Exact copy, no pictures: reproduce the lines from the one that holds "The width and" through the end of the entries.

## Stored data entries
· · · · ·
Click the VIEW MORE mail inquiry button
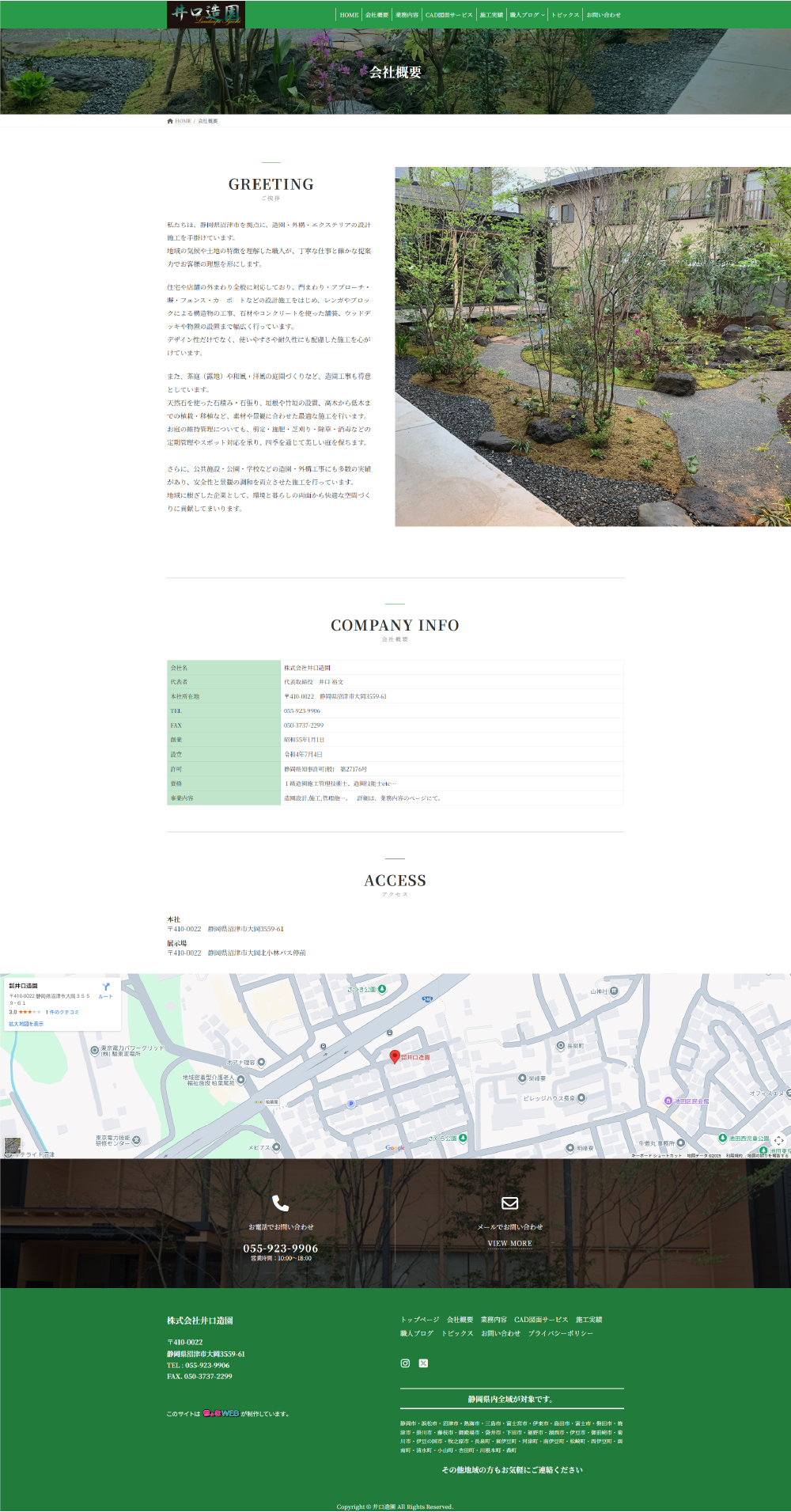The image size is (791, 1512). click(509, 1244)
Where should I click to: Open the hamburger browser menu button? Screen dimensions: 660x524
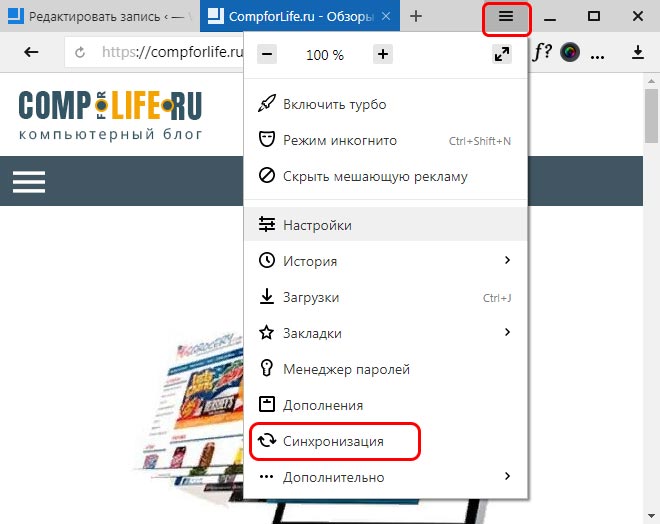tap(506, 17)
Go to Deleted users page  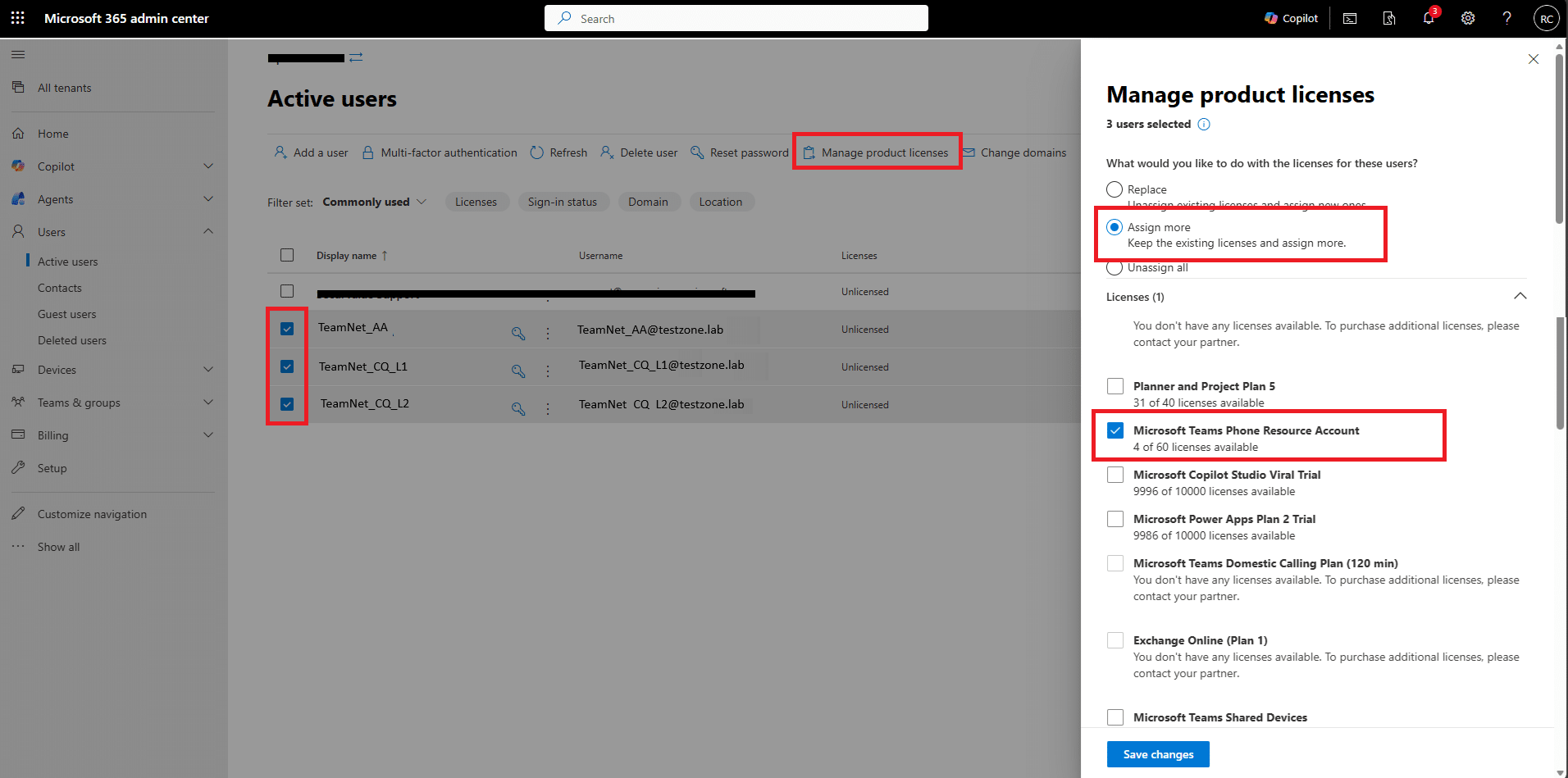(71, 340)
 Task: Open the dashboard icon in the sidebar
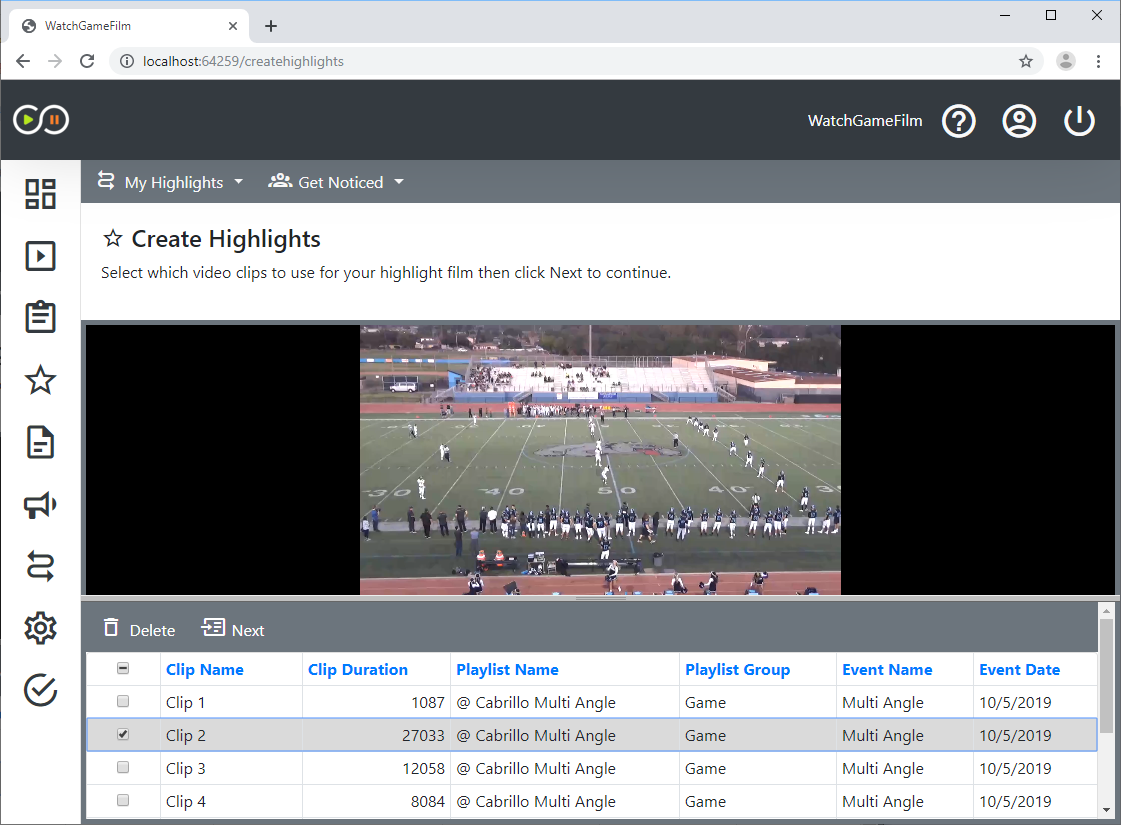click(x=40, y=193)
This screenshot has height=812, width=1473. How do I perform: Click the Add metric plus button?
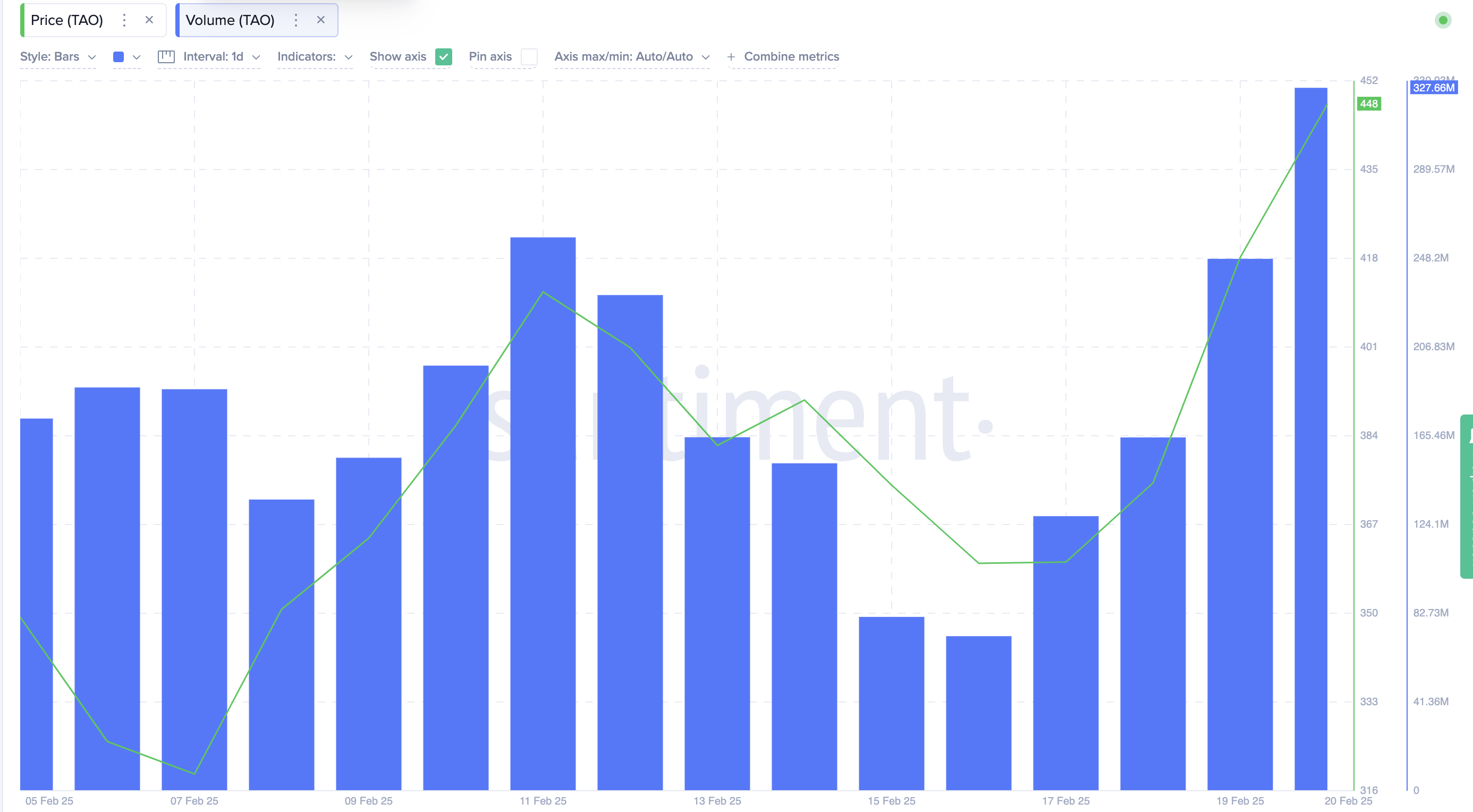[731, 56]
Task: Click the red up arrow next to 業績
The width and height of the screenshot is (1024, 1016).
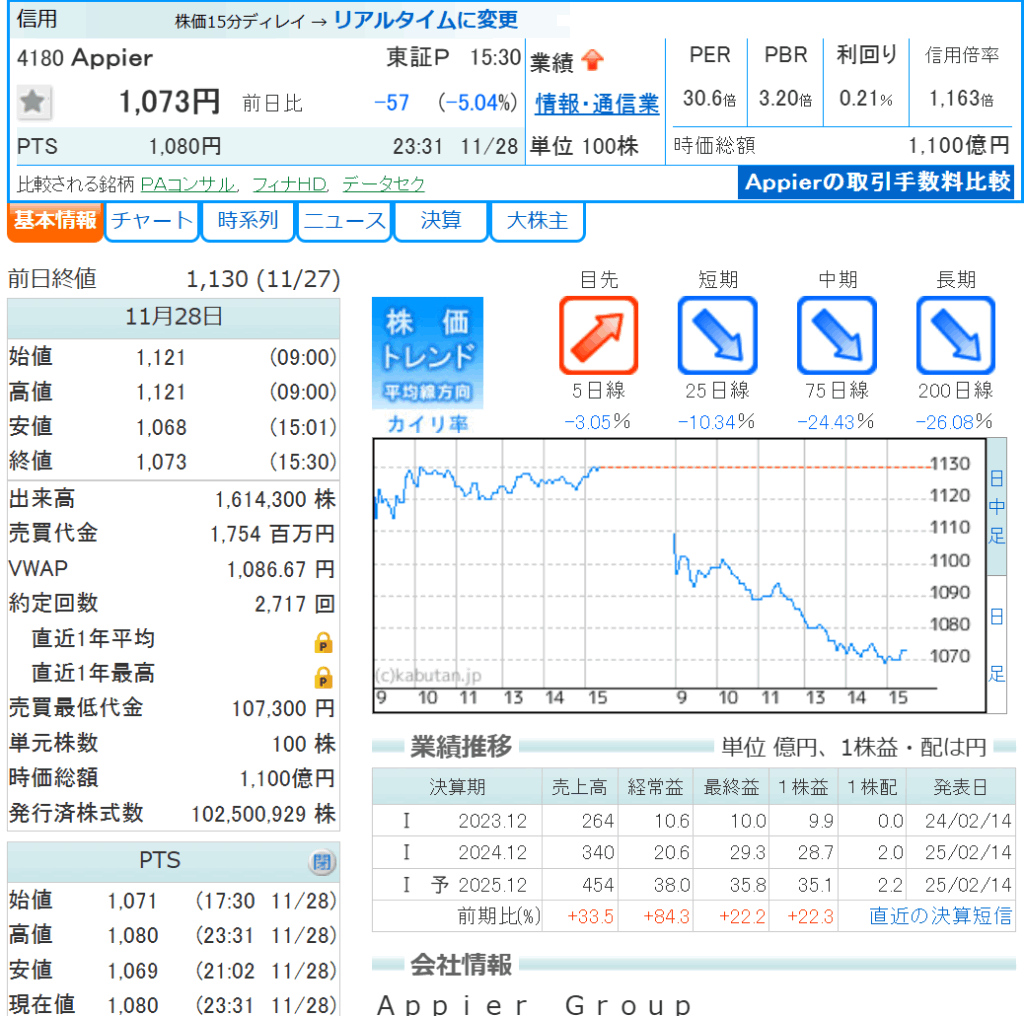Action: point(593,62)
· · · · ·
## OUTPUT OF THE TASK
The width and height of the screenshot is (1024, 1016).
Action: point(593,62)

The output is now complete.